Time:Thursday, May 25th, 14:00-16:35
Venue: SCMS 102
Chair: Weixiao Shen (沈维孝)
Lecture 1 14:00-14:45 Speaker: Xiaolei Wu(伍晓磊)
Title: On the homology of big mapping class groups
Abstract: I will start slowly with basic notions on homology of groups. Then I will give a review on the calculations of homology of mapping class groups for finite type surfaces. After that I will discuss what is the story in the case of infinite type surfaces. In particular, I will discuss how one can calculate the homology of mapping class groups for some well-know surfaces, including disk minus Cantor set. This is based on joint works with Martin Palmer.
Lecture 2 14:45-15:30 Speaker: Kai Du (杜恺)
Title:Some recent results on mean-field models
Abstract: Mean-field models are commomly used in the study of statistical physics and complex networks. The key idea, called the propagattion of chaos, is that in a weakly interacting particle system the particles are asymptotically independent as the system size grows. This talk introduces some recent results, which reveal that the propagation of chaos phenomenon also emerges in a range of particle systems beyond weakly interaction. Moreover, the mean-field model has an intimate link to the self-interacting diffusion.
Tea Break 15:30-15:50
Lecture 3 15:50-16:35 Speaker: Yang Zhou(周杨)

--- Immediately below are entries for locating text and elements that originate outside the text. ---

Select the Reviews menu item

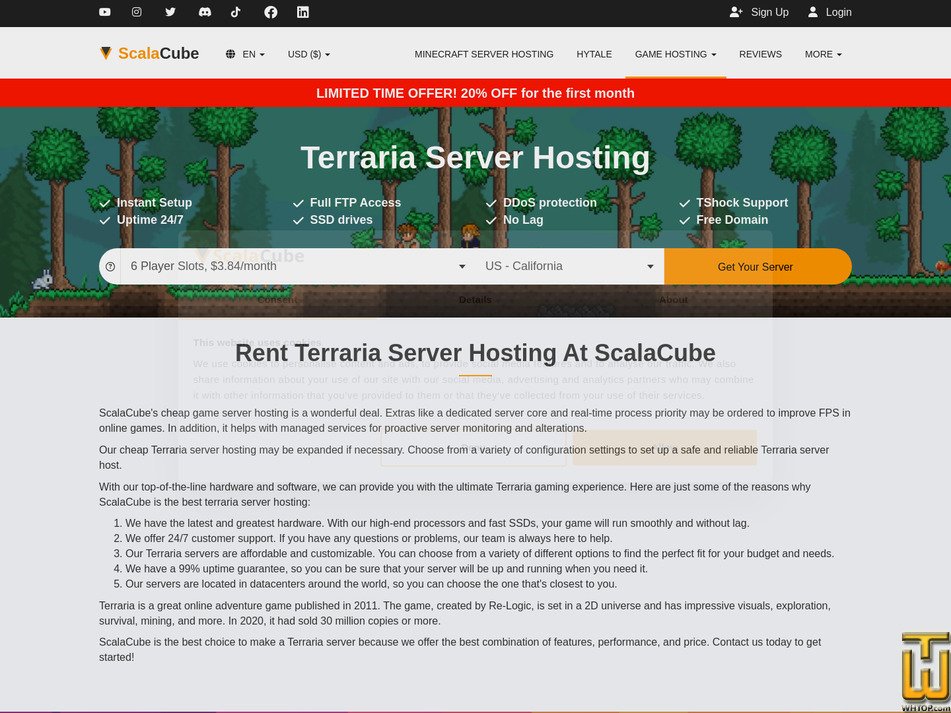[760, 54]
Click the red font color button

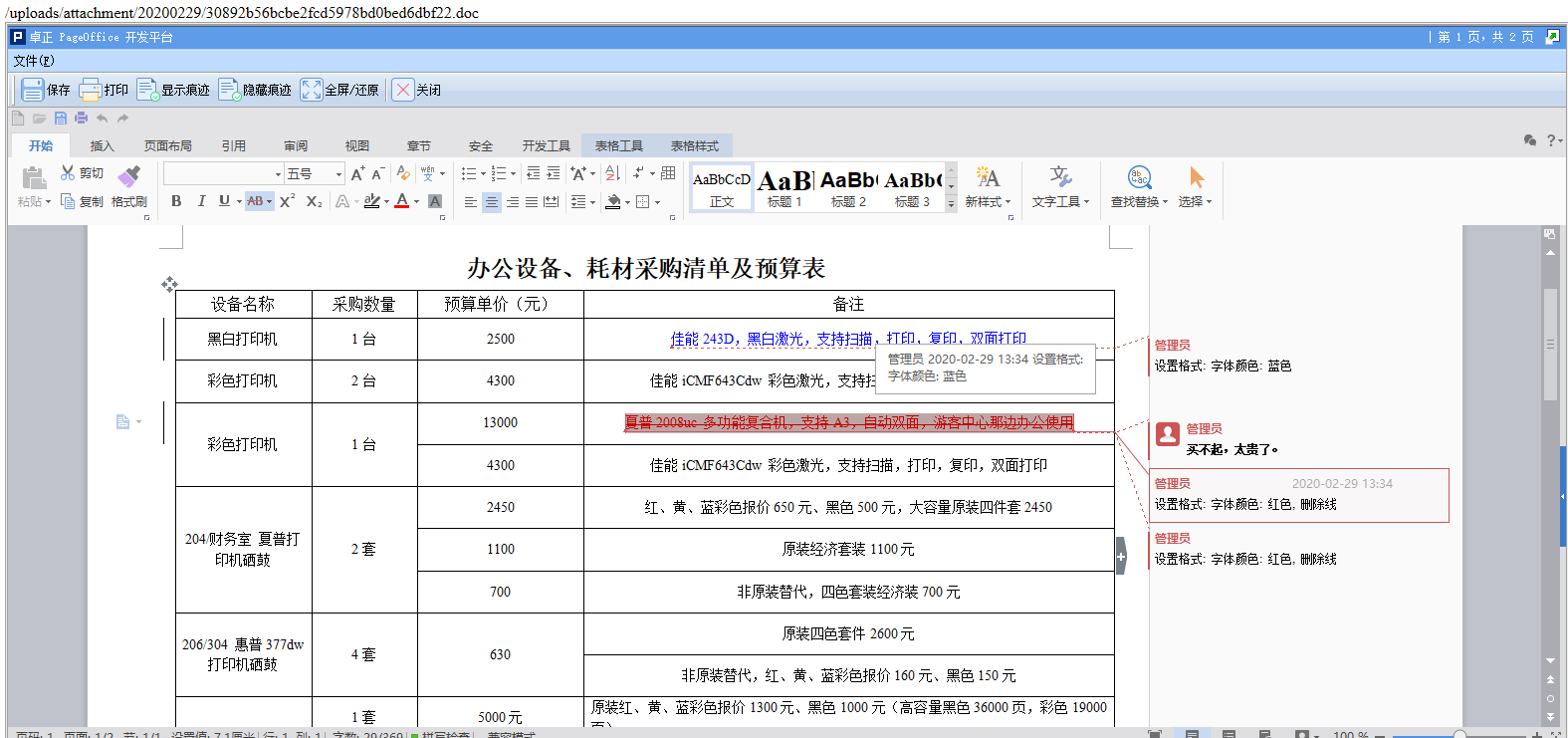[402, 201]
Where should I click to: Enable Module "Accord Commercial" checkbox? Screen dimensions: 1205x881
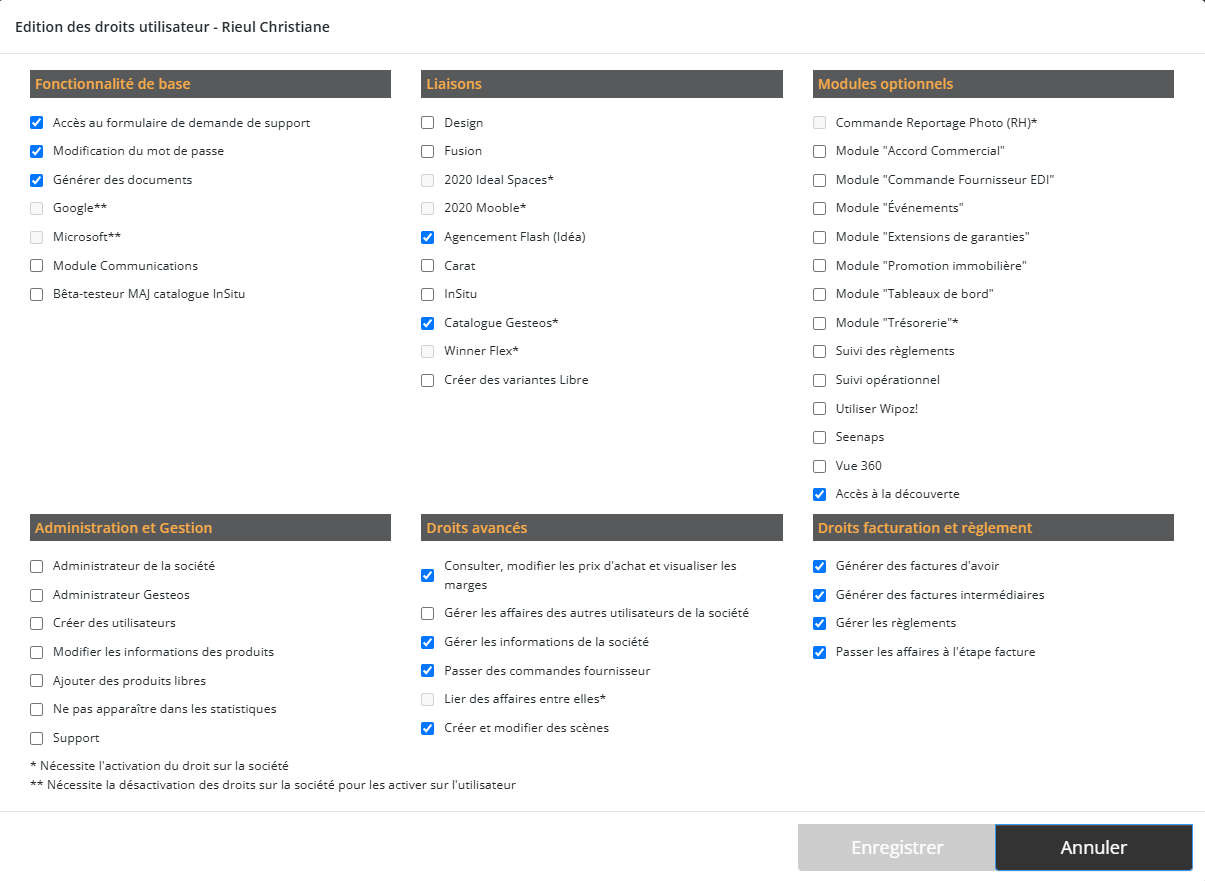[x=820, y=152]
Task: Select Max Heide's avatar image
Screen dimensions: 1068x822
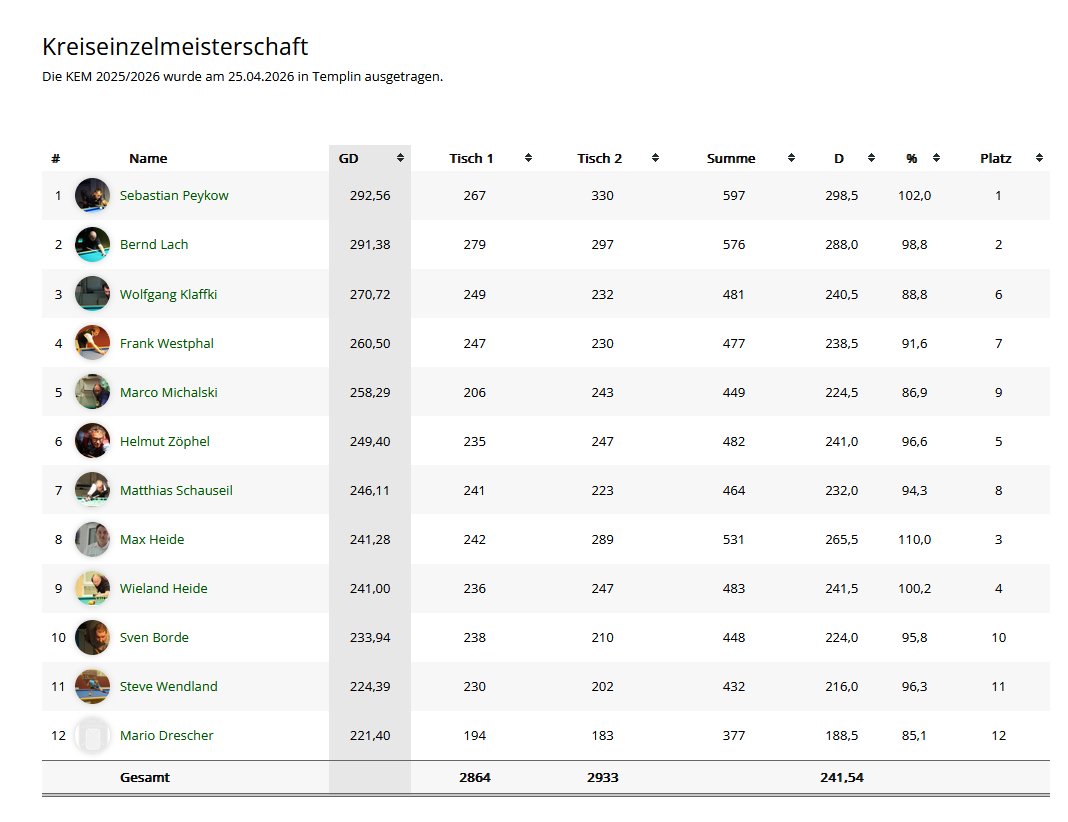Action: click(92, 540)
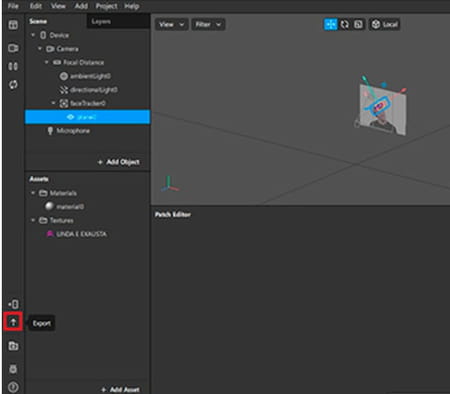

Title: The structure behind counting curves
Abstract: This is an expository talk on the striking structure of the answers to counting problems. In this talk we consider the classical problem of counting branched covers of a torus S^1/times S^1. This is the simplest example of higher genus Gromov-Witten invariants of a Calabi-Yau manifold. We will show that the generating series are quasi-modular forms and can be computed by a summation over trivalent Feynman graphs. We will mainly follow a beautiful expository article by Dijkgraaf.